There were important guidelines introduced in the UK for enhancing the care for cancer patients, including mandatory training and support for the Multi-Disciplinary Team (MDT), early mental health assessments following cancer diagnosis, increased awareness of the psycho-social interventions offered by the third sector, avoidance of a ‘one size fits all’ approach to psycho-oncology services, and addressing regional variations in mental health support (36).
The most important thing for cancer patients is to stay connected with their social support network; guidelines that family members can also follow have been issued. Cancer patients are also encouraged to stay connected through virtual and in-person social and community groups, including those established by and for fellow cancer patients. Some studies also suggest that meditation or mental wellness courses provided by hospitals can have a positive impact on their wellbeing (37).
The efficiency of these treatments depends on how closely they are followed by both cancer patients and the medical team. Telemedicine is not a novelty in oncology, and it has shown satisfactory results, especially for patients living in remote areas (38). However, not all patients are able to access remote services, requiring care alternatives for this population to be considered, for example those detailed in Table (39). This study offers alternative solutions for example, grounding breathing techniques and idtentifying what is within and without personal control for patients struggling with anxiety; sleep hygiene routines, postponing thoughts and eliminating distractions for those struggling to sleep. Considering the higher prevalence of mental health problems in cancer patients, only 1.6% were seeking help through psychological counseling. Around half of the total patients (48.1%) did not pay attention to online mental health services and only 11.2% considered online mental health services as helpful.

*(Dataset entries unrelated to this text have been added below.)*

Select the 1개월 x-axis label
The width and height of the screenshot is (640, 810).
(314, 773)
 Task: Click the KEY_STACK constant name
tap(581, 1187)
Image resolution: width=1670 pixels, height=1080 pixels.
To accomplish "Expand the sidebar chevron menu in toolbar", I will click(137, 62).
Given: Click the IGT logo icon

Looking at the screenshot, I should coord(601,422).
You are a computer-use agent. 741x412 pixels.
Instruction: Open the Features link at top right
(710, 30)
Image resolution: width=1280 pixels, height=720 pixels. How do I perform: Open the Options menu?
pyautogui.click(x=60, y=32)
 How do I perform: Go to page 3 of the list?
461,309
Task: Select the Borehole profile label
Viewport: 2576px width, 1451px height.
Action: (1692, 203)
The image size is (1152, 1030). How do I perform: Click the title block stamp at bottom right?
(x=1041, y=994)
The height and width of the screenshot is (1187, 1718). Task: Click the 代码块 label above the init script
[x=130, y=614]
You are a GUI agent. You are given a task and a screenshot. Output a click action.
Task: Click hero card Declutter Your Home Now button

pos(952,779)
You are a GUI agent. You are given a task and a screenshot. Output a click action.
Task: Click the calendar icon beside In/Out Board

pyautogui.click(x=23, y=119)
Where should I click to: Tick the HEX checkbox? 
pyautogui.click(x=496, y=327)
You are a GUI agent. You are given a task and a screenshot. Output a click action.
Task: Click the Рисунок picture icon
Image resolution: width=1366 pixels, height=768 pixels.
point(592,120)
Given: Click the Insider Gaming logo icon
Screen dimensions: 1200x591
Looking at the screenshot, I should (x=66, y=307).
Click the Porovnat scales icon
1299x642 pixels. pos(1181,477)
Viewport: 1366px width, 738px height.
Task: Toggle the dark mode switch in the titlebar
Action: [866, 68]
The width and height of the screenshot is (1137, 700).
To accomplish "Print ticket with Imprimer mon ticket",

Alongside other recommendations from the American Society of Clinical Oncology (40), they call for all patients to be provided with a mental health assessment following a cancer diagnosis. Considering the lack of time and resources for personalized screenings, researchers have recommended programs such as Mental Health and Dynamic Referral for Oncology (MHADRO) to assist with screening for mental health problems in cancer patients. Results indicate that good family relationships had a positive influence on patients’ mental health.
In the results, we found that a higher frequency of receiving COVID-19 information and news was associated with a lower risk of anxiety (41).
Given the scenario, it is relevant for the medical team to recognize the challenges of caring for cancer patients during the pandemic. Thus, it is essential that psychiatric evaluation and psychological support measures are implemented, which may also involve telemedicine, which can be useful for tracking patients at risk, identifying the degree of severity of symptoms, and implementing support strategies considering the social context (42).
Table 1
Conclusion
During the COVID-19 pandemic, the physical and mental health of cancer patients who require follow-up treatments has been put under duress. In this review, we have detailed some possible responses to the challenges posed by COVID-19 in oncological treatment. While it is true none of these could restore procedures to pre-pandemic processes, they have proven effective, thus far, in mitigating the negative impacts in many cases.